I was wonerstruck at the density and variety of living corals. Truthfully I didn't expect it to be so healthy as most reef-tops are either old dead coral rock or small clumps of living corals struggling in a ruin of dead and broken coral - either from big waves smashing down on the reef top or people grazing on the reef at low tide, breaking the coral to find sea shells, octopus, or just clomping around for the fun of it.
This reef is protected from big waves by the barrier reef and as the whole area is within the network of marine reserves so the holliday makers have learned to be careful of the reefs.
I was delighted with this sphere image - it really gives you the feeling of what it is like to snorkel here, being able to see the corals and look up to check on the location of the dinghy or the island. My little GoPro Hero3 Black did really well.

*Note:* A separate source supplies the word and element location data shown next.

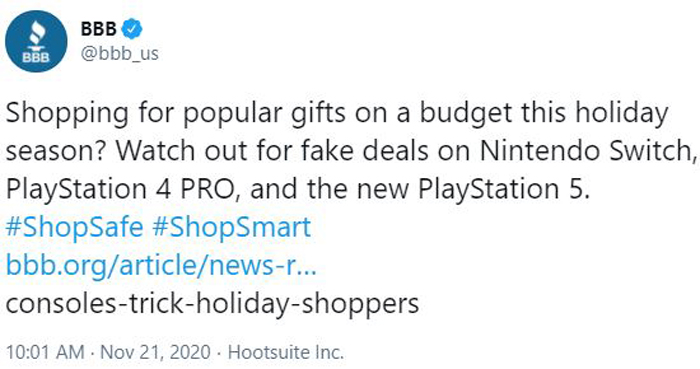Image resolution: width=700 pixels, height=369 pixels.
Task: Click the words Nintendo Switch in the tweet
Action: point(586,151)
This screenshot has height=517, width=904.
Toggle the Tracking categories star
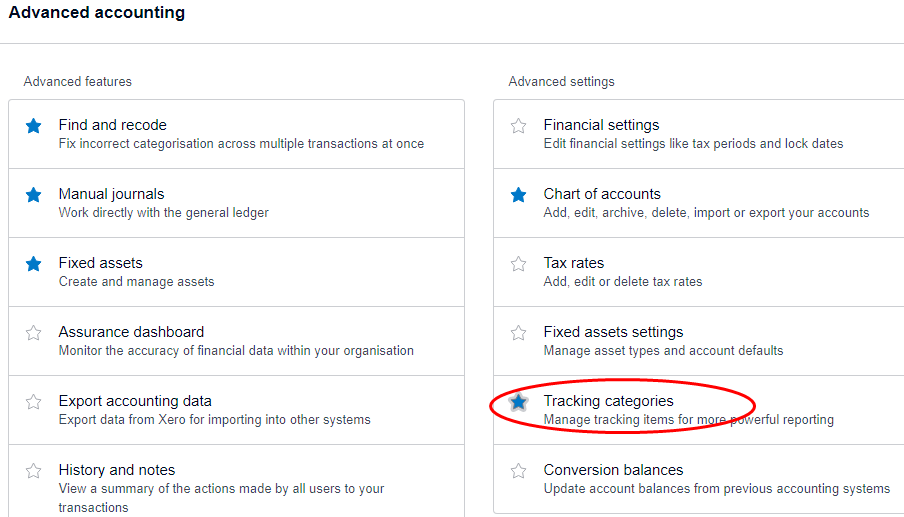[518, 402]
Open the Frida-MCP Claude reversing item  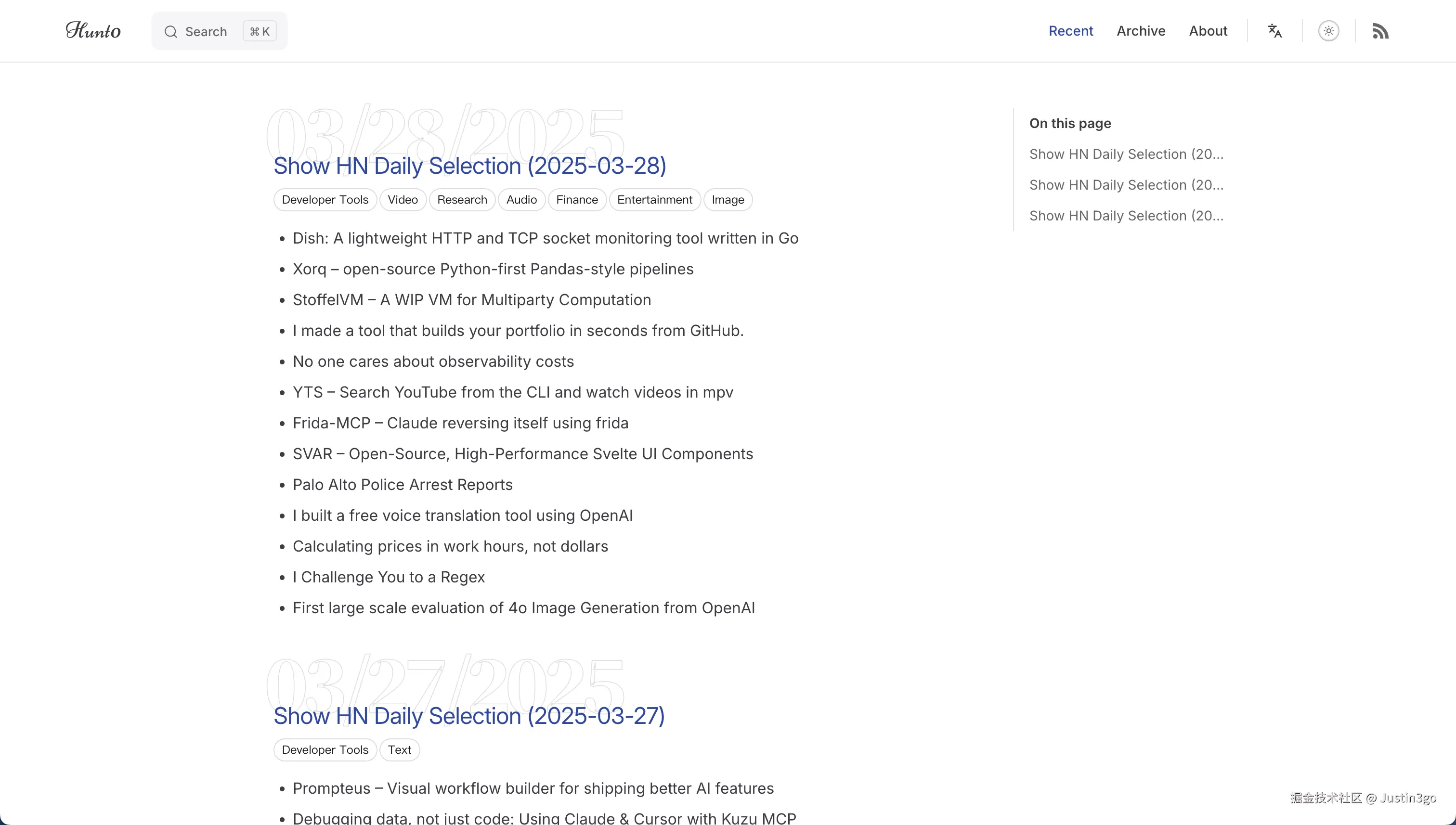click(460, 423)
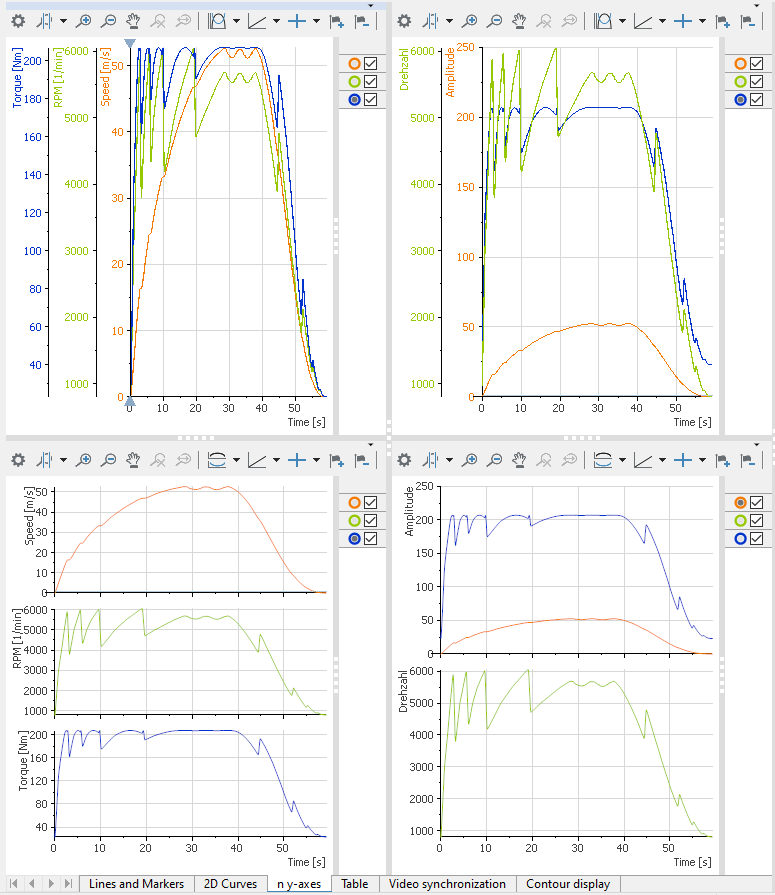Click the band cursor icon in top-left toolbar
The height and width of the screenshot is (895, 775).
[x=217, y=21]
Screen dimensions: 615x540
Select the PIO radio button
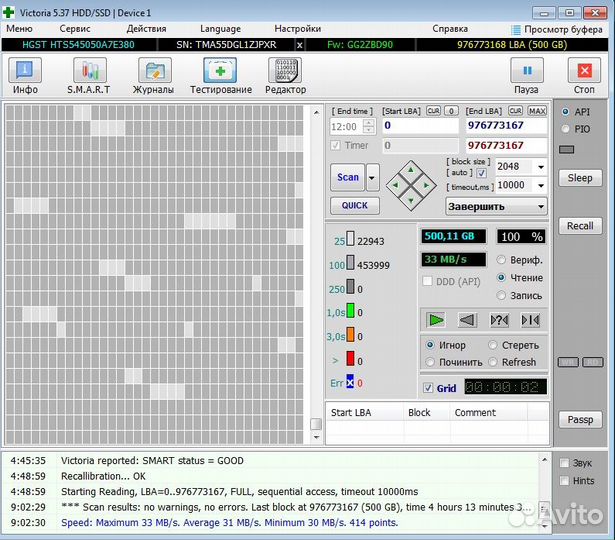point(566,129)
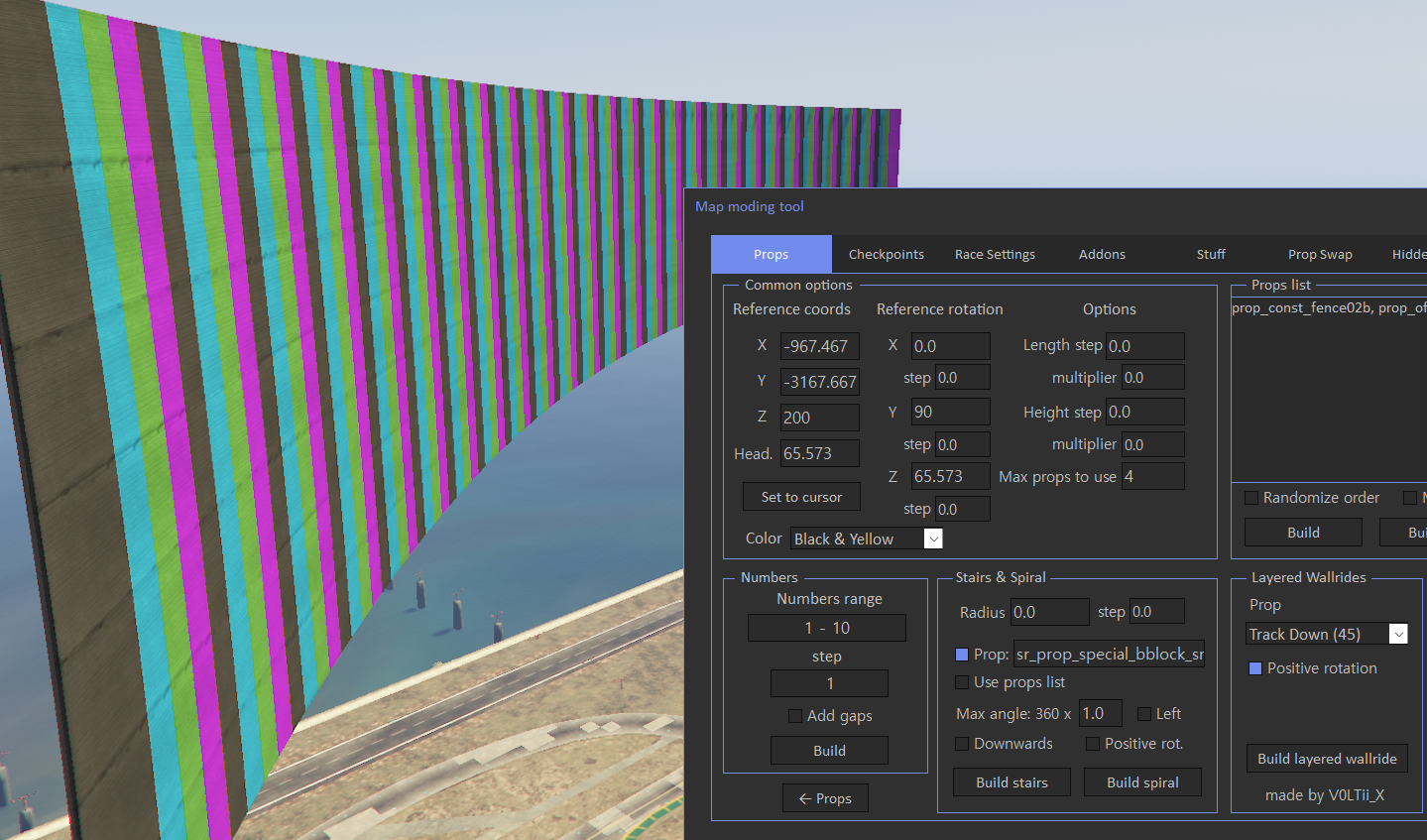
Task: Go to the Prop Swap tab
Action: coord(1320,254)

Freddy and I wandered all over in the coral gardens, ooing and ahhing and taking photos of the swarms of fish we came upon. It was so beautiful we stayed in until the tide forced us out and we slithered, shivering and waterlogged, back into the dinghy.
New Caledonia is the closest South Pacific Island to Australia and New Zealand. It is a French Territory and although the official language is French the culture is a blend of Melanesian, European, Polynesian, Vietnamese, Chinese, Indonesian, and more. There is one large mountainous island called Grande Terre and 6 smaller islands - the three Loyalty Islands, Belep and the Isle of Pines.The islands are remarkably unpopulated and there are vast areas of wilderness. There are hundreds of kilometers of walking treks, camp grounds, more than 42 parks and reserves, and crystal clear rivers with sparkling waterfalls. Almost one third of the population is located in the capital city of Noumea. Nickel mining is the primary industry and is the major contributor to the high standard of living in the country. Grande Terre is surrounded by the second largest barrier reef in the world and the protected lagoon created by this barrier reef is the largest in the world. Listed as a World Heritage Site in 2008, the lagoon is 24,000 square kilometers and supports a diverse and luxuriant fauna of fish and invertebrates.The vibrant, clear and rich colors are one of the first things that visitors notice when they arrive. Noumea has a complete range of hotels, resorts, restaurants, and activities to welcome visitors.